Sovereign Capital, a UK buy-and-build specialist, has built upon an extraordinarily active few months with the sale of specialist homecare services provider Complete Group.

Claimar Care Group bought Complete Group for £33m (€47.4m). Equita Corporate Finance and DLA advised on the transaction.

Telford-based Complete Group provides bespoke care packages to adults and children with severe long-term illnesses or disabilities, such as spinal injury recovery, with a focus on promoting independent, supported living in the client’s home.

Under Sovereign’s ownership, Complete has more than doubled the number of clients it cares for (currently more than 200) and provided year-on-year revenue growth of 27% per annum over the last three years. Earlier this year, Sovereign completed the bolt-on acquisition of Paediatric Nursing Link, improving the group’s reach into the London area. The business has Ebitda of more than £3m on turnover of £22m.

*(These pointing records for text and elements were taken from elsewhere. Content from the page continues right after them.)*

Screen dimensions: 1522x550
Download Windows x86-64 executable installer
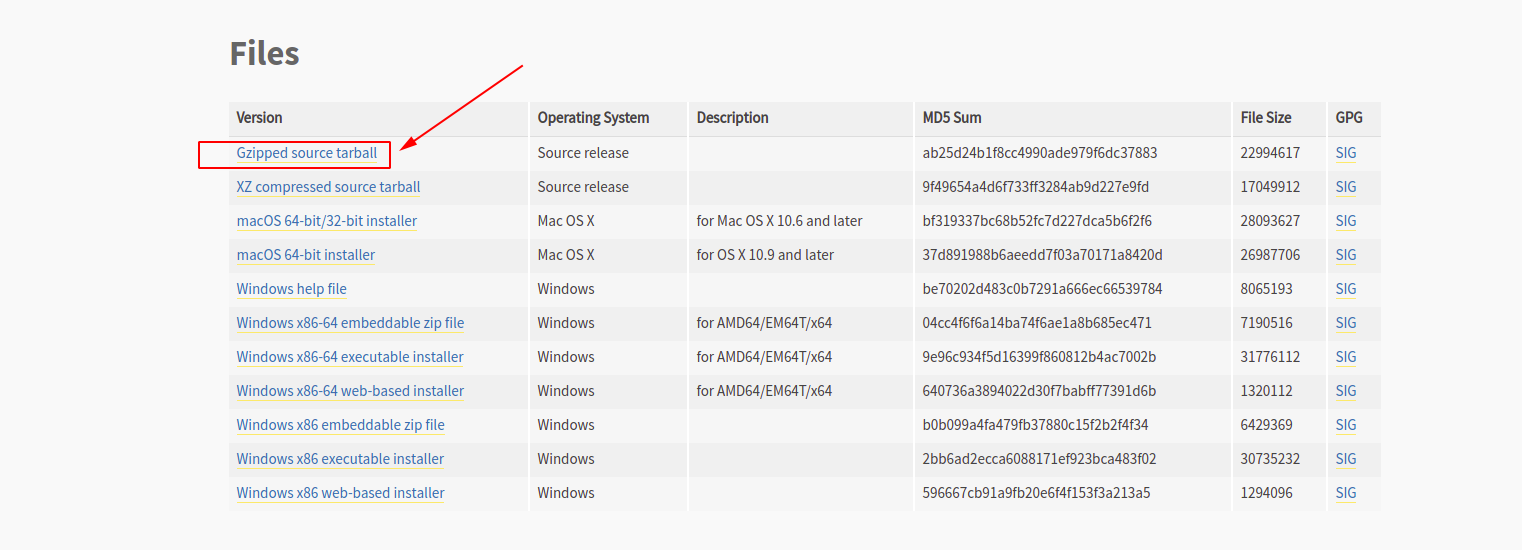pyautogui.click(x=350, y=357)
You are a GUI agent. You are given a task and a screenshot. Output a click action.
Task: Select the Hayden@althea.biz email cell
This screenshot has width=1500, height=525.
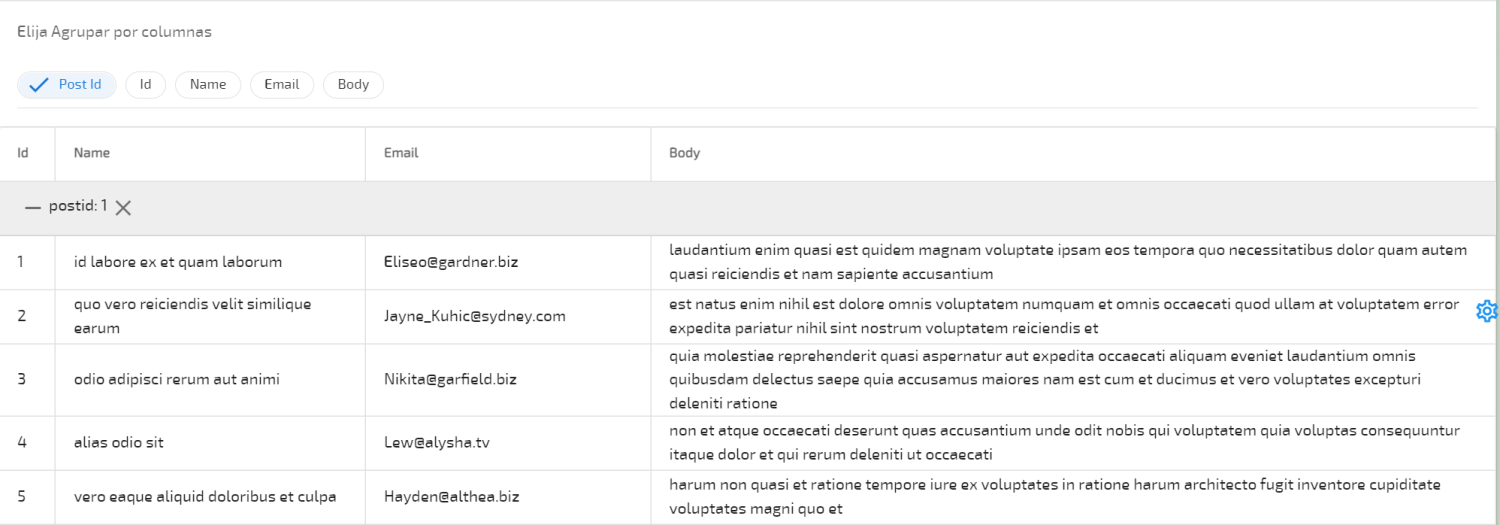[x=450, y=497]
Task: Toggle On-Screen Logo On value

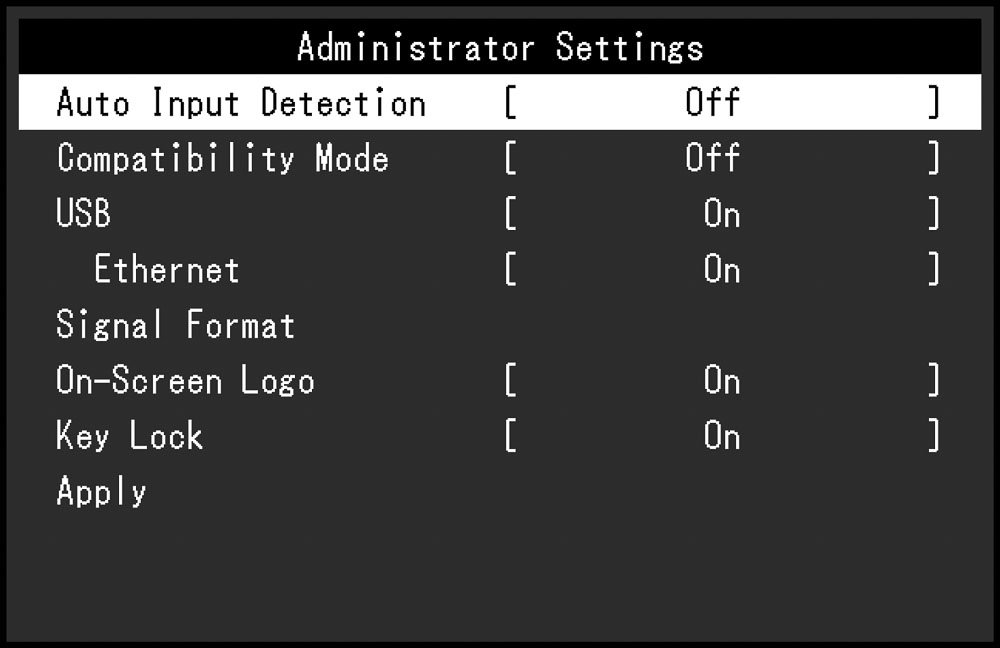Action: 722,381
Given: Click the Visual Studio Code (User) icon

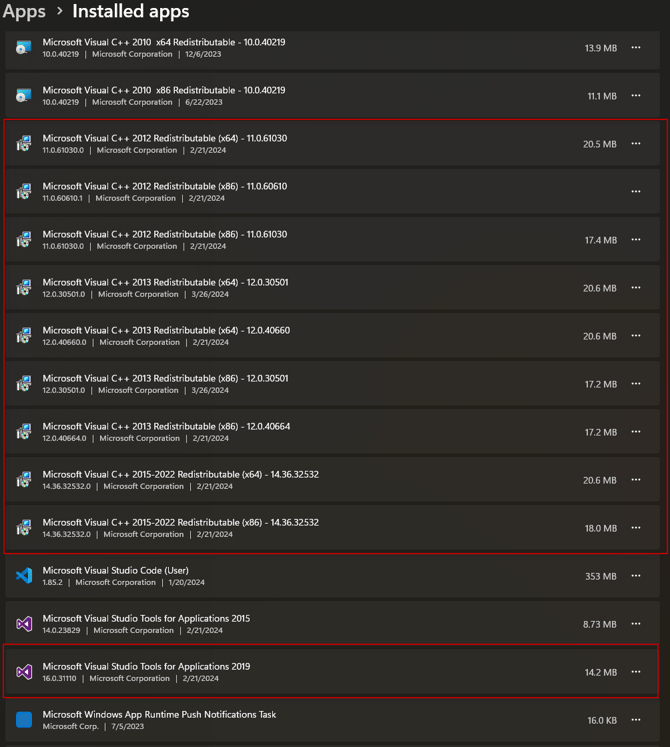Looking at the screenshot, I should [x=24, y=576].
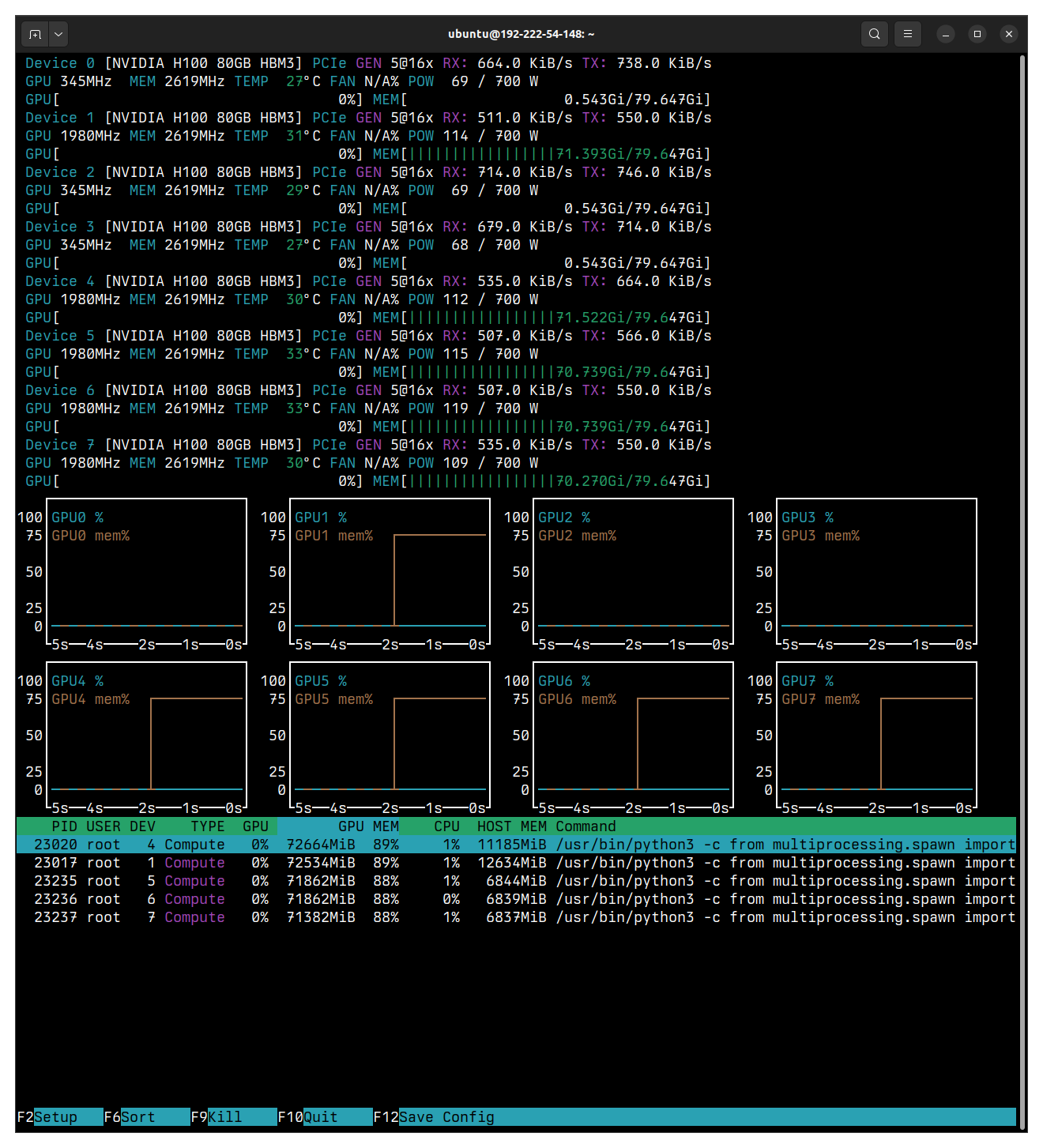
Task: Open a new terminal tab
Action: [x=34, y=34]
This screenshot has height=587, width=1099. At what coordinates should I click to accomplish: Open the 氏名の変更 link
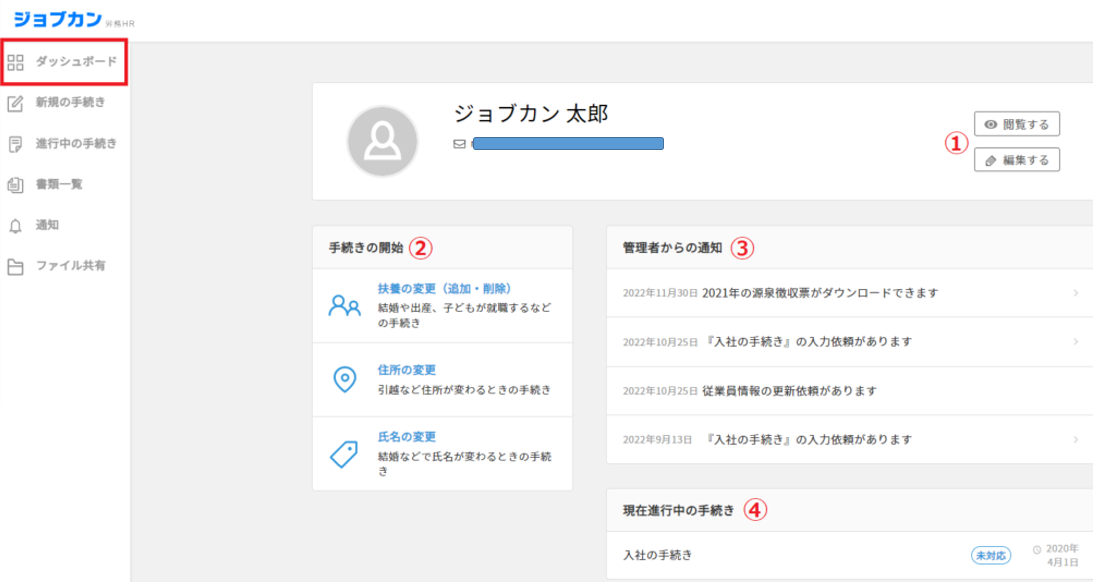[x=407, y=437]
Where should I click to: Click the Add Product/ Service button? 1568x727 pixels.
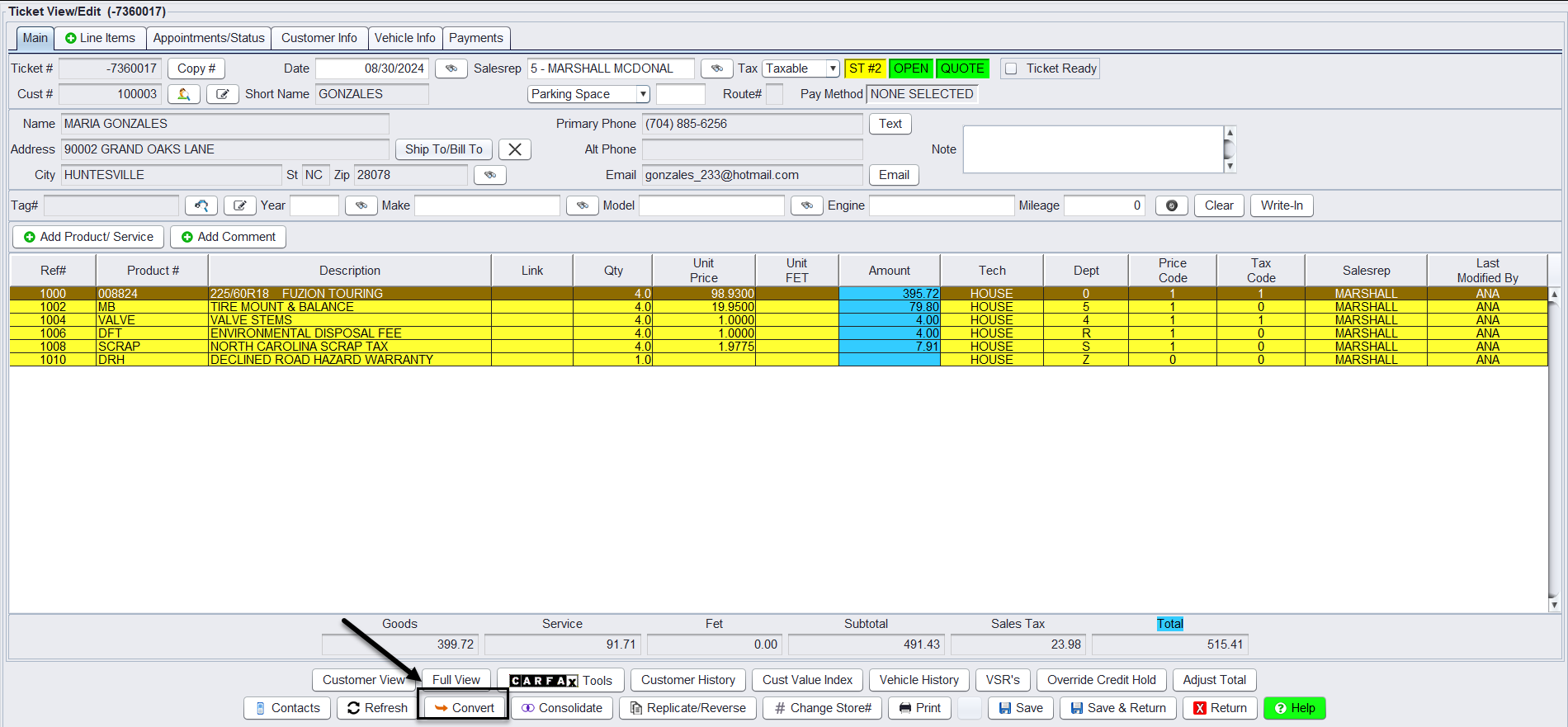88,237
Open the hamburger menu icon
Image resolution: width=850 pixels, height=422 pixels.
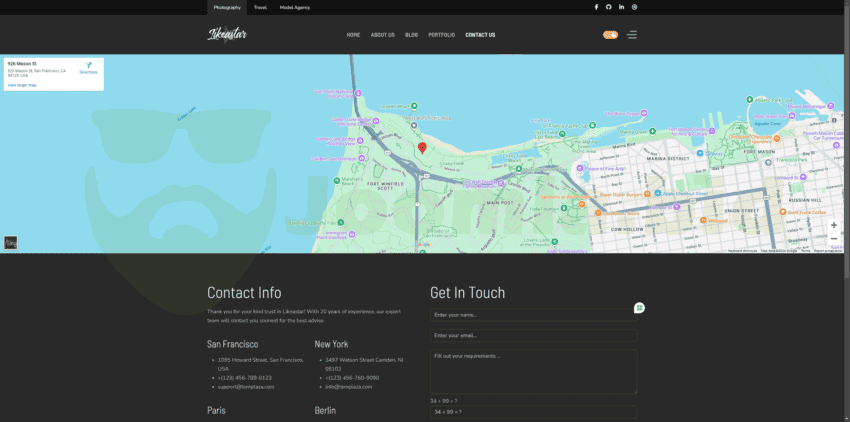pyautogui.click(x=632, y=35)
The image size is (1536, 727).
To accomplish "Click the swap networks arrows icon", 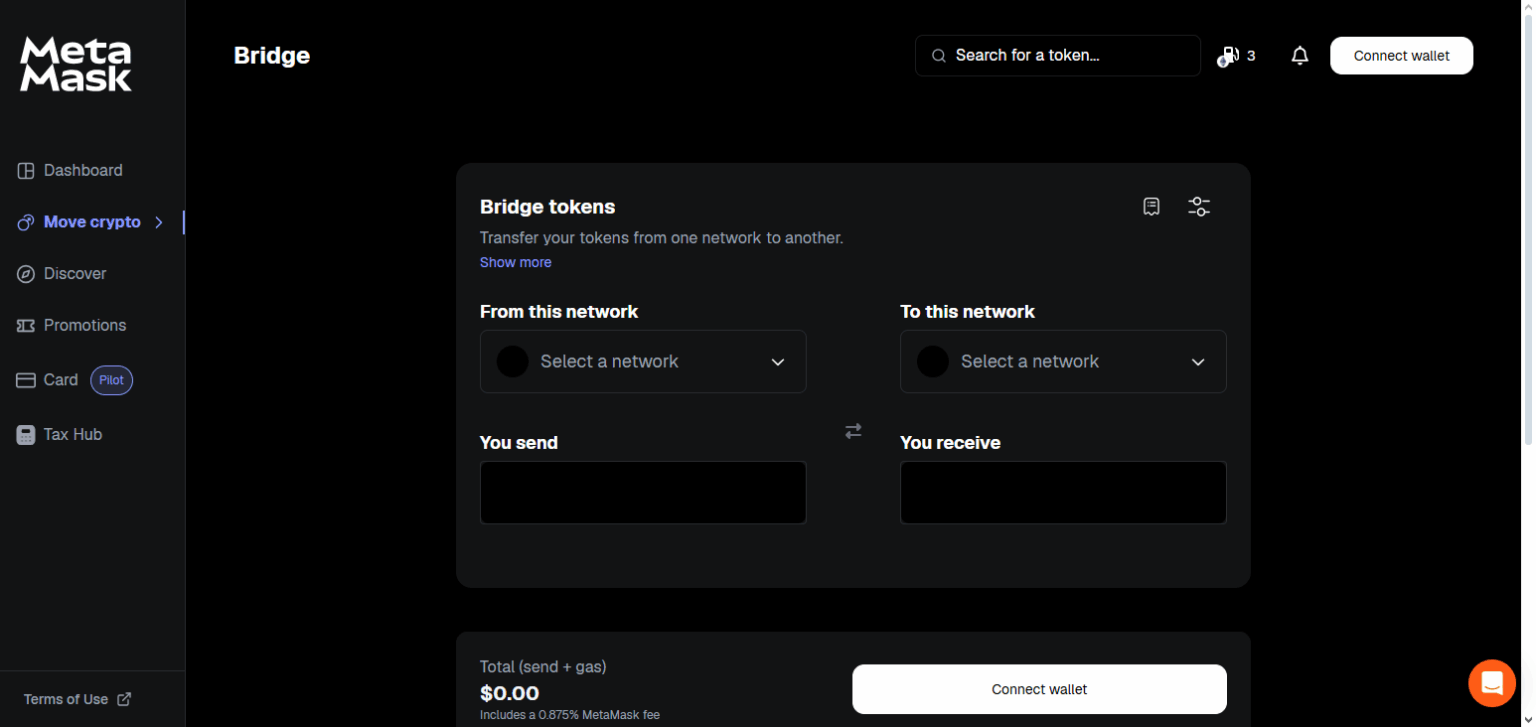I will tap(853, 430).
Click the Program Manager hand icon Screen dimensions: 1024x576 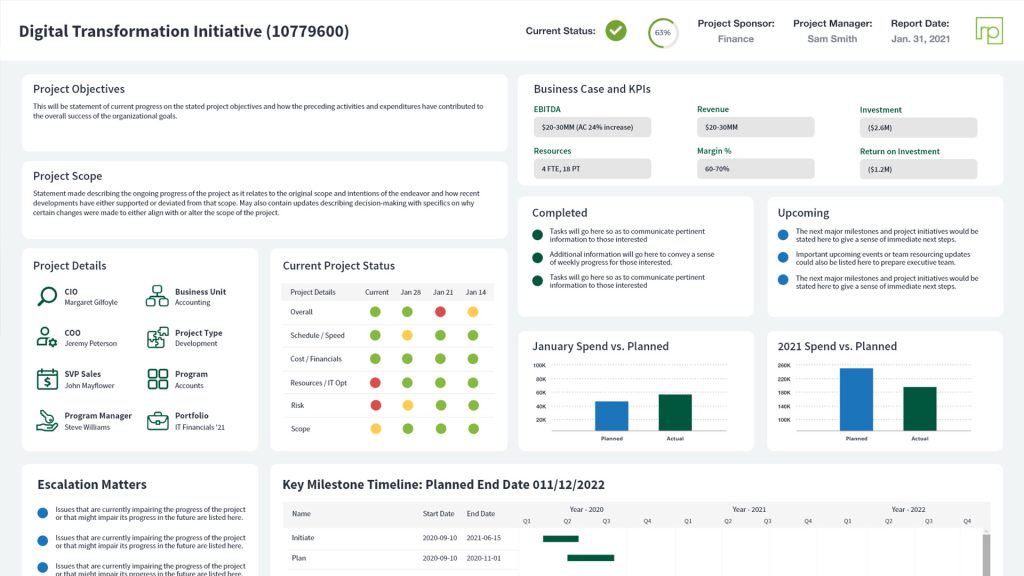point(47,420)
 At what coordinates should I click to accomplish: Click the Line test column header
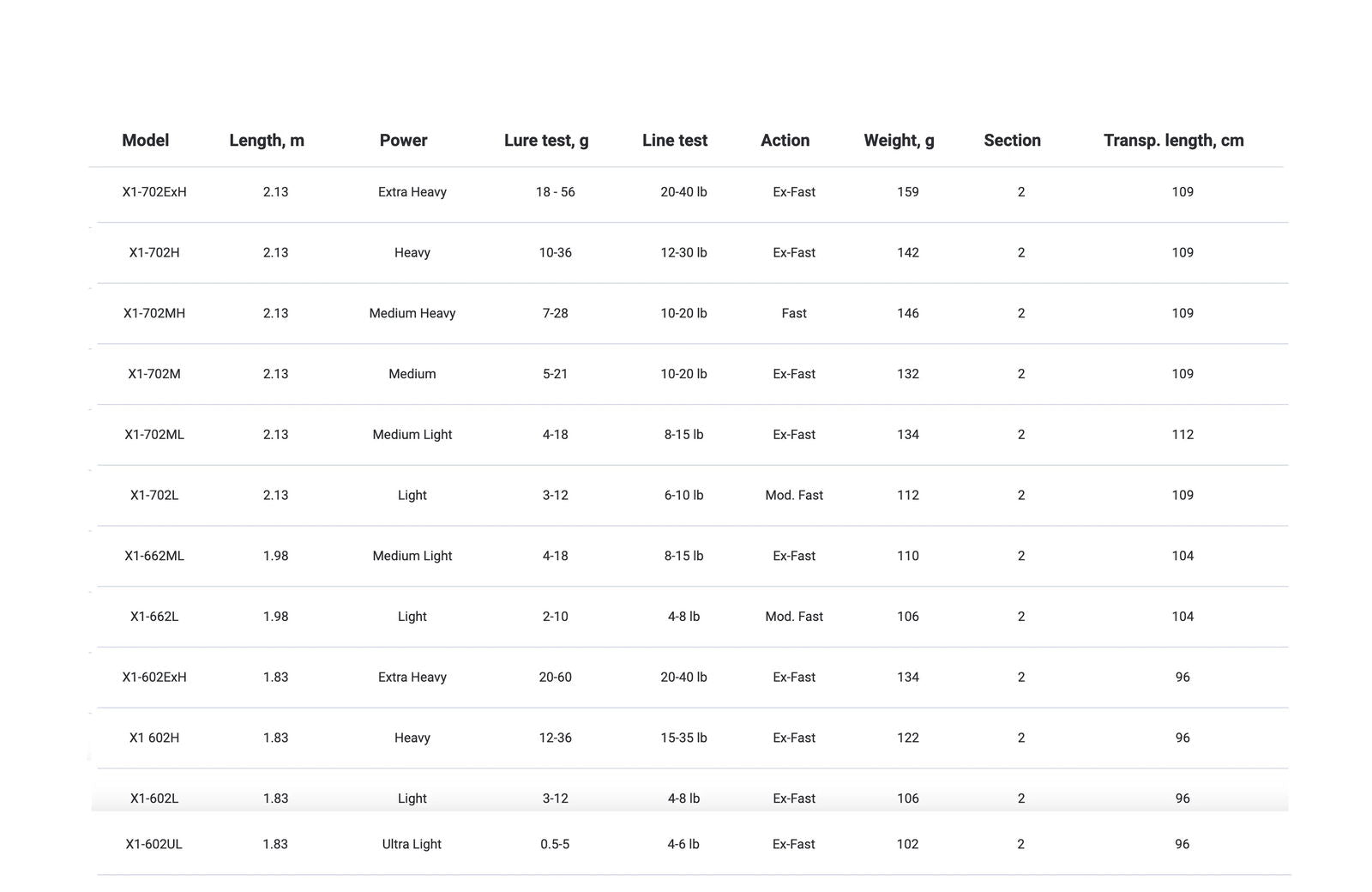[x=675, y=141]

For Sovereign, the exit represents an IRR of 51% and a 5.7x return on its original £5.7m management buyout in 2002. Complete is the third sale from Sovereign Capital’s debut fund, SCLP 1, which closed on £120m in April 2002, with a further nine investments still to be realised. The fund’s track record includes cash returns of more than 1.8 times with an IRR of 53%.

Sovereign also recently exited CVS Group through a £105.7m flotation on AIM, but it is in its buy-and-build investments that it has led the field in the private equity mid-market of late. In the past month, Sovereign has created Employability and Skills Group from three prior investments (see opposite), and acquired; Dependable Services for LPM; Walmotts for Kinetics; and Positive Lifestyles for Alkare.

Andrew Hayden, managing partner at Sovereign Capital, said that recent activity showed that the firm “has not been slacking” but pointed out that the stacking up of deals in the last two to three months was largely a coincidence.

“The reality is that many of these deals start many months, even years, before,” he says. “It’s just that, like buses, several tend to come along at once. Our buy-and-build strategy means off-market, auctionless transactions, so we need to start a dialogue with these firms, which can often take two years.”

Hayden confirmed that there would be more bolt-on acquisitions before the end of the year, particularly in the education and training space and in various sub-sectors of support services.